In a Jan. 10 speech at Johns Hopkins University’s School of Advanced International Studies, Hicks emphasized the bipartisan consensus that the People’s Republic of China and and its ambitions in the Indo-Pacific region are the top strategic concerns for the U.S. Under the Biden administration, she said, the Pentagon focused on “driving changes needed to outpace the PRC and ensure our enduring military advantage.” 

Many of those changes came down to spreading out and scaling up capabilities, given how China “carefully crafted its elaborate military modernization” to focus on an anti-access/area denial strategy, Hicks said. Watching how the U.S. projected power with large deployments and central hubs in the 1990s and 2000s, China’s leaders geared their approach, she said, to “keep us out of the western Pacific in a crisis.”  

In response, “we’re changing the game, and even changing ourselves where necessary,” Hicks said, focusing on becoming more distributed, mobile, and resilient. 

For the Air Force, the development of Agile Combat Employment, in which combat forces disperse to numerous expeditionary airfields as opposed to large bases, is one part of that change. But Hicks also noted that the service is “hardening Pacific bases,” one of Secretary Frank Kendall’s operational imperatives for modernization. 

Hicks highlighted the Air Force’s investment in Collaborative Combat Aircraft—semi-autonomous drones that will fly alongside manned platforms, carrying weapons or sensors to potentially distribute a formation’s capabilities. 

Hicks’ own signature effort, known as Replicator, is likewise focused on drone development. Replicator seeks to field thousands of cheap autonomous drones across all domains, including loitering munitions, and other systems including undersea vehicles, quadcopters, and the Air Force’s Enterprise Test Vehicle program. 

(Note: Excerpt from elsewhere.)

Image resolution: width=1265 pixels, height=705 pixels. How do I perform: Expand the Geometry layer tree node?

A Barracuda-250 cruise missile. Courtesy of Anduril

“Make no mistake, our novel concepts are imposing dilemmas that sow doubt in our competitors,” she said. “Sometimes with new capabilities like attritable autonomous systems, and sometimes by using existing capabilities in new ways.”  

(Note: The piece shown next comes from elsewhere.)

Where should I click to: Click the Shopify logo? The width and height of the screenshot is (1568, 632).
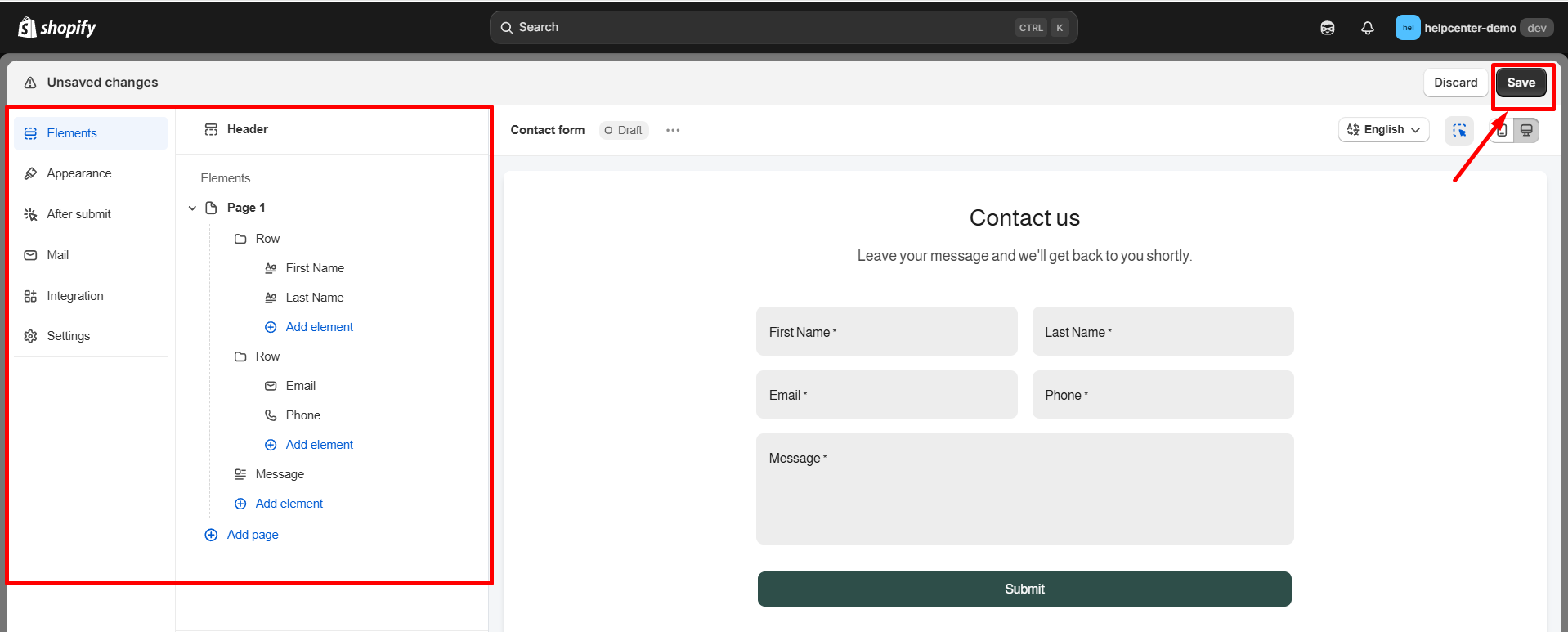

Hicks and other Pentagon officials say Replicator is set to hit its goals this coming summer. 

“We knew execution was key with Replicator; that was part of our thinking from the beginning. It’s where other innovation visions had stumbled in the past,” Hicks said. “By driving both technology change and culture change, Replicator is showing that DOD can move fast to shape the battlespace and equip our warfighters with what they need to win. 

That focus on scale and distribution extends to space, where Hicks noted efforts by the Space Force and others to move to “proliferated architectures” with large numbers of small satellites. 

“We’re ensuring that the web of satellites DOD can draw upon is so great, that attacking or disrupting them would be a wasted and escalatory effort,” Hicks said. 

On top of that, the Space Force has also shown it can launch satellites on accelerated timelines, improving resiliency. 

The U.S. military must continue to pursue these programs to “deny the territory-conquering goals of a military that wants to someday exceed our own,” said Hicks, who will transition out of the Pentagon when the Trump administration takes over Jan. 20.

But Hicks emphasized that U.S. investment in new capabilities does not signal coming conflict with China; rather, Hicks said, “victory” in this strategic competition means assuring U.S. security and interests while at the same time avoiding war. 

“We don’t believe conflict is inevitable,” she said. “But it’s our job to prevent war by always being ready for war if it comes. So where Beijing might see DOD anticipating a potential conflict, that’s because we’re concerned Beijing will instigate one. Both sides must try hard to avoid misunderstandings in this dynamic.”